RECORDS SUPPLIED START

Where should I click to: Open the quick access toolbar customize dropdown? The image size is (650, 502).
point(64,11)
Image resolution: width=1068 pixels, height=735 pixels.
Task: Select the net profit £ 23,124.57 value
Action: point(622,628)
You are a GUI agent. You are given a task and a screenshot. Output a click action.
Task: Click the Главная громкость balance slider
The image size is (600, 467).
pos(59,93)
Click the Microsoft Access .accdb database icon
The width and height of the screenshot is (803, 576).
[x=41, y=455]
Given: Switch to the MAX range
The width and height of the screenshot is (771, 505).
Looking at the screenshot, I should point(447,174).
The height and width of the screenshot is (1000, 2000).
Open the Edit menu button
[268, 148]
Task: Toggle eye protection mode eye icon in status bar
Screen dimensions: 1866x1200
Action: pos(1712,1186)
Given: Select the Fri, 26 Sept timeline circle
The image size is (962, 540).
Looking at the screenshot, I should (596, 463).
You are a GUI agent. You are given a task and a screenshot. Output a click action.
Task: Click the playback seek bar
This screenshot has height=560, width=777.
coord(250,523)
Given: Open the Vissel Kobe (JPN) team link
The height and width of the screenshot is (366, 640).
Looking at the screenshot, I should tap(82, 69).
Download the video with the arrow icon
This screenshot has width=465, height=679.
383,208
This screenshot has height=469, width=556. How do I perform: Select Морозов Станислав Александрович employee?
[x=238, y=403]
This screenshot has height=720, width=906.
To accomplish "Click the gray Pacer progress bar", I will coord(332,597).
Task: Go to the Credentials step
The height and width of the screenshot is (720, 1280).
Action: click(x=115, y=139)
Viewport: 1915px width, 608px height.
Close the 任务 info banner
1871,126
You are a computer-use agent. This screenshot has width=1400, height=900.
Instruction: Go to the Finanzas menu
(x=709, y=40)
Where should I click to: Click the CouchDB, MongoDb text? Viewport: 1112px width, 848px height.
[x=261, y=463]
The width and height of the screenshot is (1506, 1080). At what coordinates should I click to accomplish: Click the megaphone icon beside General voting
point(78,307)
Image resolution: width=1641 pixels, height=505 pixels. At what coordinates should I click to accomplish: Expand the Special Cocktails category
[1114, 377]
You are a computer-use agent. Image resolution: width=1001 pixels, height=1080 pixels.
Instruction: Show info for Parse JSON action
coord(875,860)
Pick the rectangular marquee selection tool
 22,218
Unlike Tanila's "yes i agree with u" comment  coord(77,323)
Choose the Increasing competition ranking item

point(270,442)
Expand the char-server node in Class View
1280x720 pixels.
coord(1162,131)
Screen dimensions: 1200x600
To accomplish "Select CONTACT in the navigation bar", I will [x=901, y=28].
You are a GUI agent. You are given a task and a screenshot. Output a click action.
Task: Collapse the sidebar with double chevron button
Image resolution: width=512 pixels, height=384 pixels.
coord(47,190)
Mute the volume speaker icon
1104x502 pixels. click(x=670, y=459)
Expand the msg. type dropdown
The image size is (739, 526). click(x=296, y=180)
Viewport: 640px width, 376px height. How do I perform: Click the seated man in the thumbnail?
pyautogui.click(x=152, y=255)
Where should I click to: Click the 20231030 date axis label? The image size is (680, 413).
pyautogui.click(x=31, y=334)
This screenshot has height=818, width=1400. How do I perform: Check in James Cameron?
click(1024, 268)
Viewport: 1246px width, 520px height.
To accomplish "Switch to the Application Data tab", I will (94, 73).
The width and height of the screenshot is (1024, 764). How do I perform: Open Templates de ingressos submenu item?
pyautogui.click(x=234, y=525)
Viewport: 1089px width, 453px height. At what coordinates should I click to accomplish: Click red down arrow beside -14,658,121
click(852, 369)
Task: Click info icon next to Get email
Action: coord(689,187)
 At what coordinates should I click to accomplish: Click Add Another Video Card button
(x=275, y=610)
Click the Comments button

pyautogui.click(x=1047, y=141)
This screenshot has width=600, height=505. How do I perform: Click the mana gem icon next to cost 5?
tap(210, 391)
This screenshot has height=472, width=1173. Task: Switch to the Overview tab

RECORDS SUPPLIED END

EXERCISE DIRECTIONS -
Where a line in the entries holds the word "will", copy that line.

RESPONSE BOX -
To accomplish "Click the gray Pacer progress bar", I will coord(332,597).
To accomplish "Select CONTACT in the navigation bar", I will [x=901, y=28].
To accomplish "Switch to the Application Data tab", I will (94, 73).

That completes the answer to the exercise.